• RECORD EXTRACTS:
= Beginning of Section =

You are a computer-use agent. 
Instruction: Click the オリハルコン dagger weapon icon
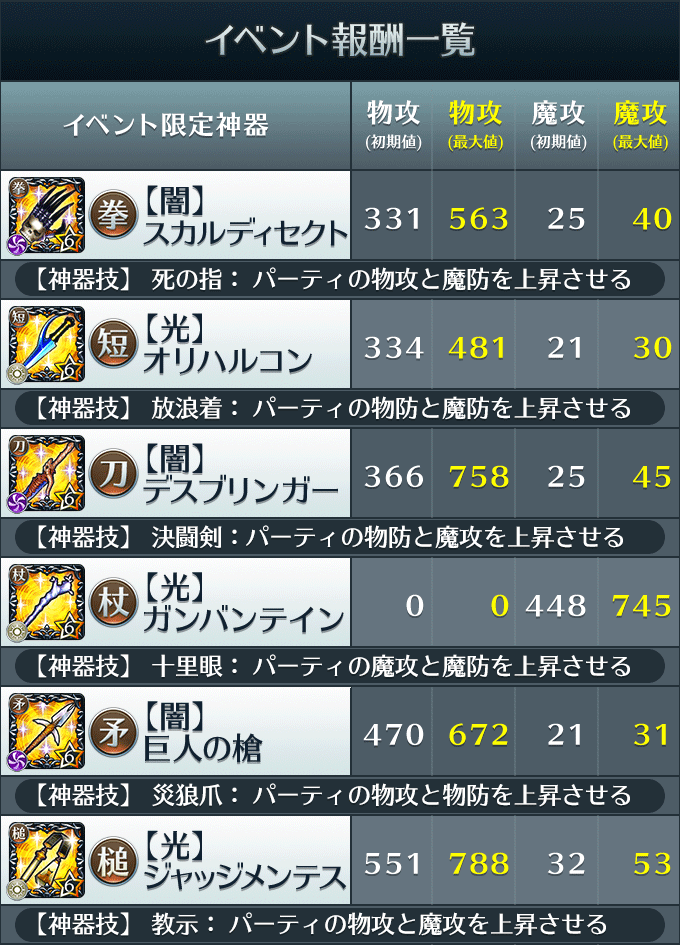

= End of Section =
= Beginning of Section =

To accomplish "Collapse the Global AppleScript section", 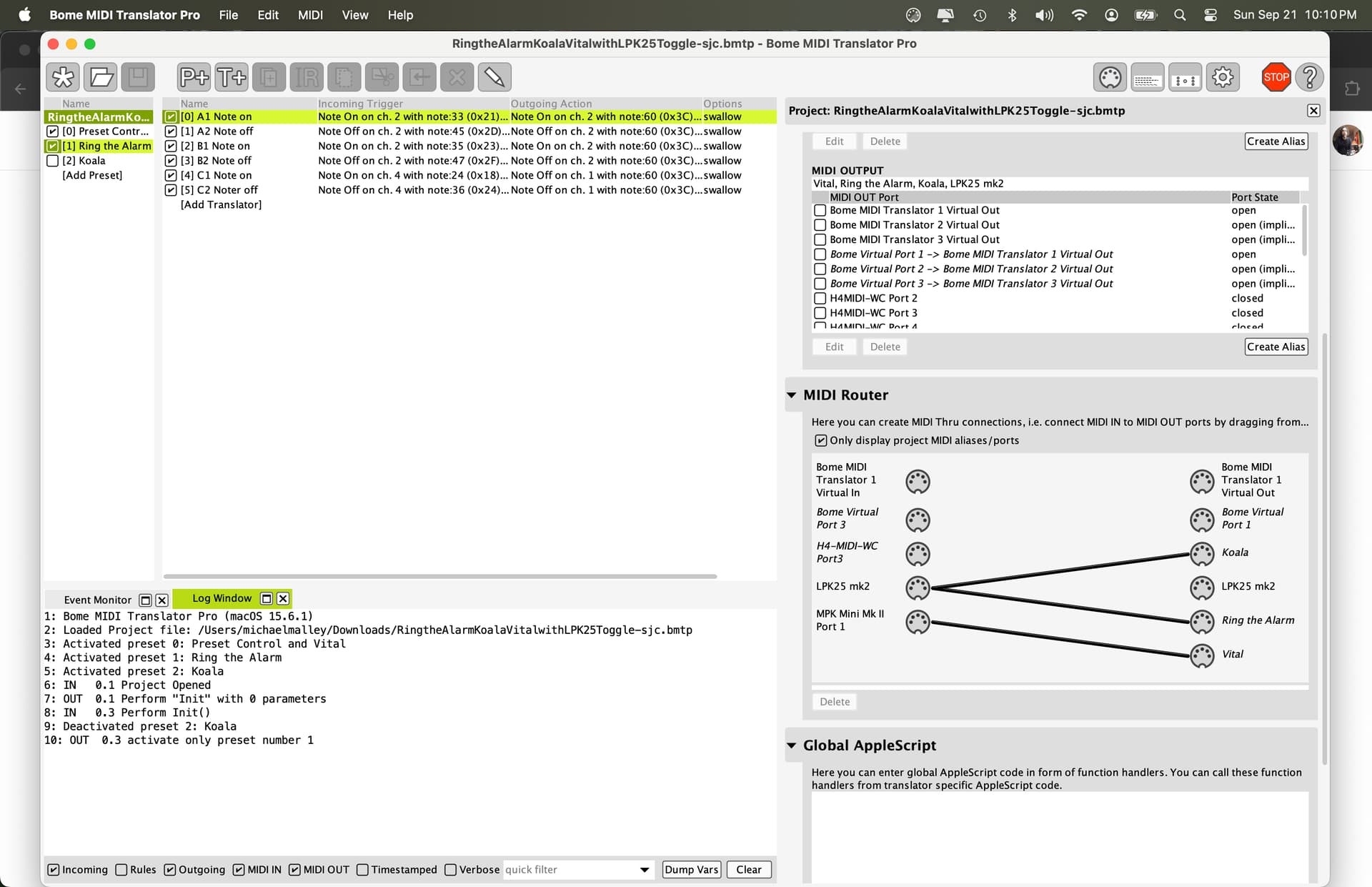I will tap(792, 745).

= End of Section =
= Beginning of Section =

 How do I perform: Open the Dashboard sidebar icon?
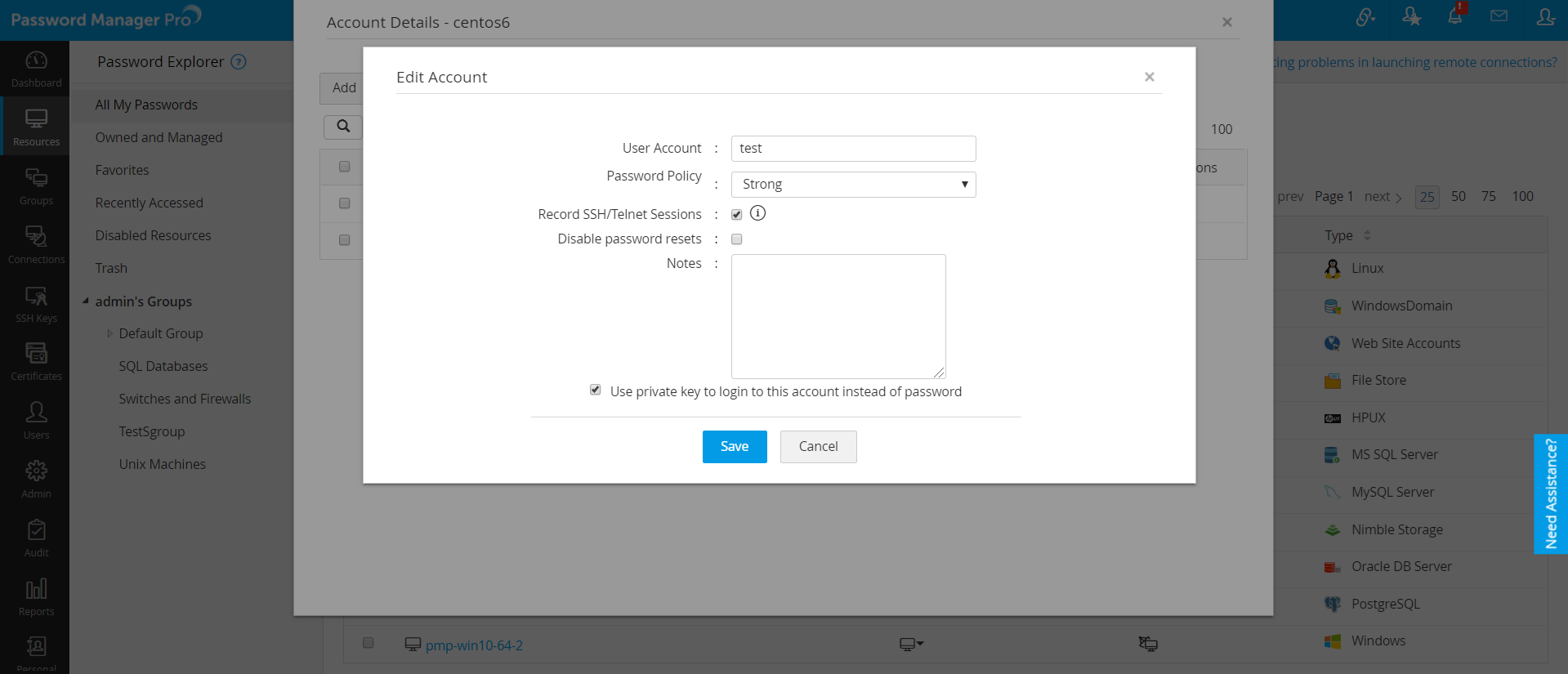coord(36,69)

= End of Section =

• WHAT THE TASK ASKS: Above are the records; from them, give again exactly the lines from the one containing "You are a computer-use agent." to the one containing "Instruction: Click the", both lines included, and nothing more.

• FINISHED EXERCISE:
You are a computer-use agent. 
Instruction: Click the オリハルコン dagger weapon icon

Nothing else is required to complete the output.